All students in the class must receive laboratory safety training.  The instructor will use an announced laboratory time for a laboratory safety training session prior to any use of chemicals in the laboratory.  If for any reason you miss the laboratory safety training session, please contact the instructor as soon as possible for a make-up session on laboratory safety.  A student who misses the laboratory safety training session will not be allowed to continue to participate in laboratory sessions until he/she has received the laboratory safety training.  As a part of laboratory safety procedures, approved eye protective goggles are required for any laboratory procedures involving chemicals or heating procedures.  Students without approved eye protective goggles will not be allowed to participate in lab sessions involving chemicals or heating procedures.  The WVU-P bookstore sells the correct type of eye goggles for the laboratory.

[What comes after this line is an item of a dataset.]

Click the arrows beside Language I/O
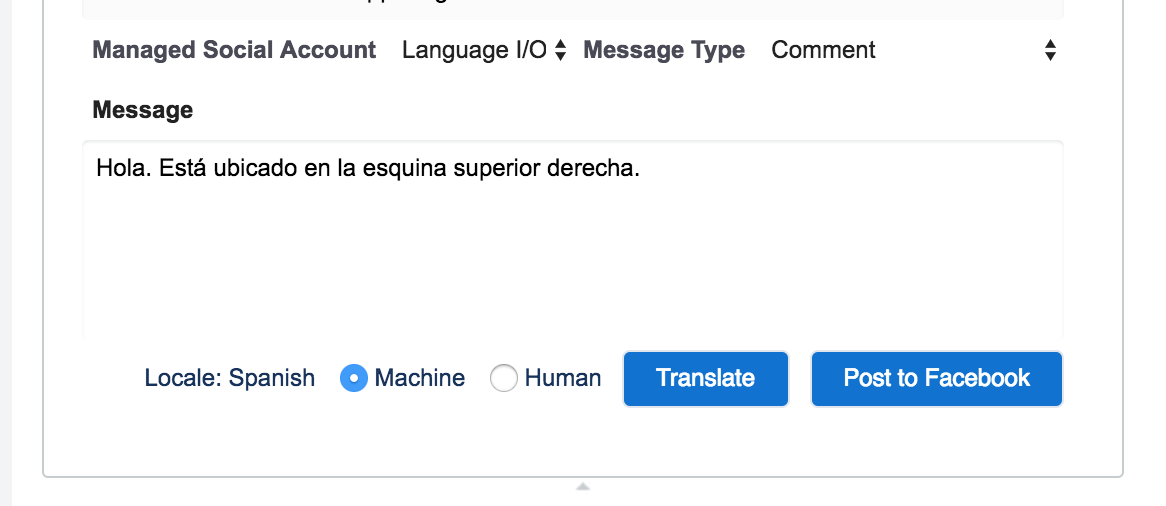 [561, 50]
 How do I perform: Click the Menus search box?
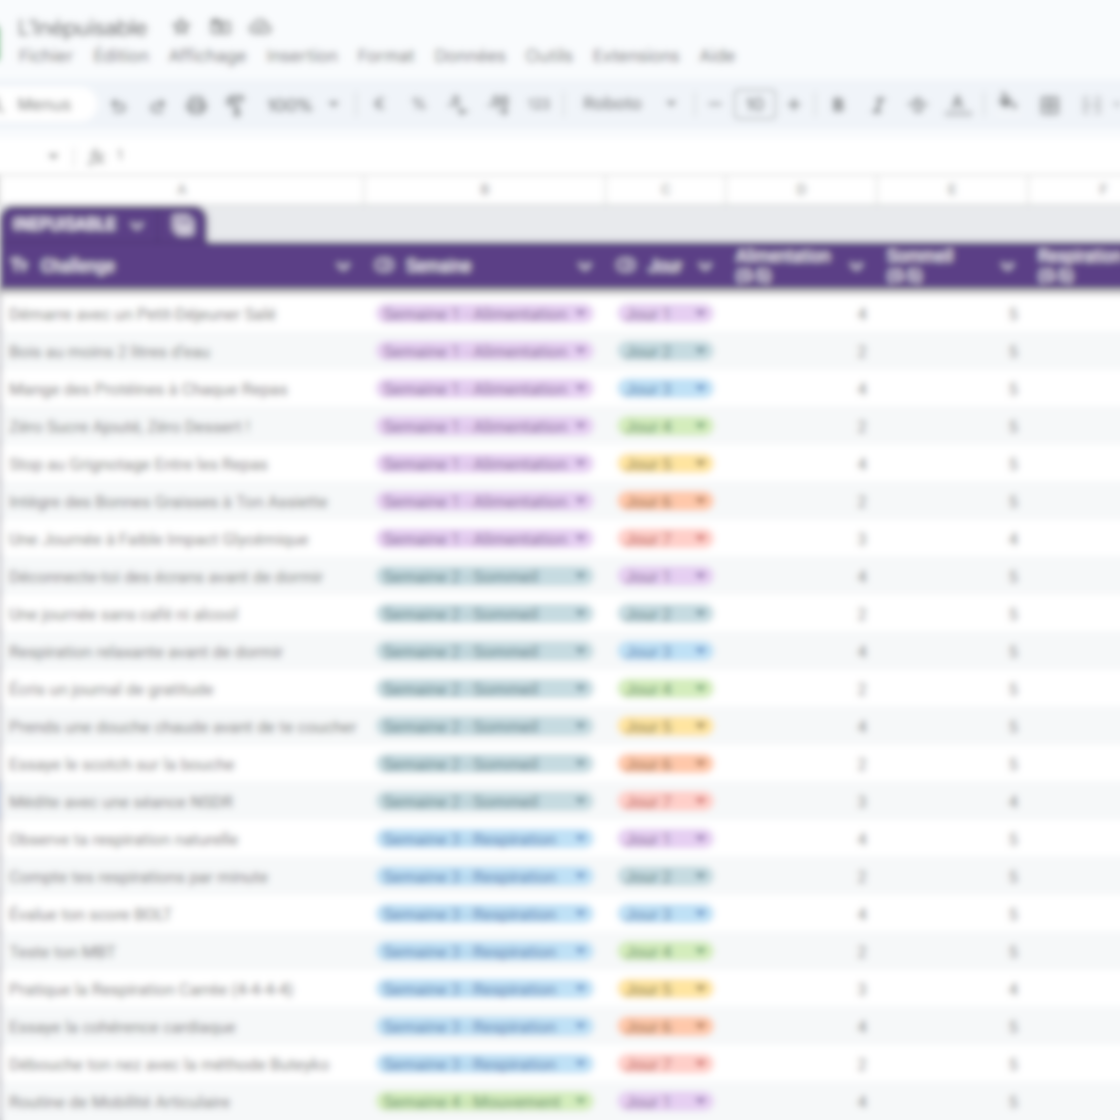pos(45,104)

TESTING and EVALUATION:  There will be three major one hour lecture exams (in addition to the final exam) during the semester.  The final exam will be partially comprehensive.  There will be a term paper required.  The term paper will be 6 to 10 pages and will be a review paper of some paleontological topic (topic assigned by instructor or of your choice with instructor’s approval) based on paleontological journal articles (more on this at the first class meeting).  The laboratory portion of the course will account for one third of the grade for the course.  There will be two major laboratory exams in addition to graded weekly laboratory exercises.  There will be a required field trip that may involve more than one day (will be on a weekend).  The field trip may substitute for one or more laboratory sessions.    Following is a breakdown of the basis for the final course grade:
BASIS FOR FINAL COURSE GRADE:

Three major exams during the semester (10% each, 100 Pts. each)…………….30%………..300 Points
Term Paper………………….………………………………………………………………….17%………..170 Points
Laboratory……………………………………………….………………………………….. 33%………..330 Points
Two laboratory exams (100 points each for 200 points)
Thirteen laboratory exercises (10 points each for 130 points)
Final Exam……………………………………………………………………………………..20%………..200 Points

Total…………………………………………………………………………….………………100%………1000 Points

GRADING SCALE:                                               PERCENTILE RANGE           COURSE GRADE

greater than 90%……………………………A
80 through 89%…………………………….B
70 through 79%…………………………….C
60 through 69%…………………………….D
less than 60%……………………………….F
COURSE OBJECTIVES

1.   To increase the ability of the student to think critically.
2.   To practice the scientific method of investigation.
3.   To appreciate and practice experimentation and observation and their importance in scientific investigations.
4.   To practice accurate scientific data collecting techniques and the importance of accurate data collection.
5.   To practice methodical study and work habits.
6.   To understand fossils as ancient organisms and understand the evolutionary and ecological principles which shaped ancient life.
7.   To understand fossils as geological tools for determining geologic time and recognizing paleoenvironments.
8.   To understand how fossils can be used to solve geologic problems.
9.   To learn the basic morphologic characteristics of the major groups of fossils.
10. To understand the systematics and taxonomy of the major groups of fossils.

SPECIAL PROJECTS TO BE INCLUDED IN THE COURSE

1.  Geologic field trips to study local paleontology.
2.  Field trips to museums or other points of paleontologic interest.
3.  Term paper.
NOTE:  THE INSTRUCTOR, DIVISION, OR UNIVERSITY MAY MODIFY ANY OF THE ABOVE IN ORDER TO BETTER SERVE THE OBJECTIVES OF THE COURSE, THE STUDENT, AND THE UNIVERSITY!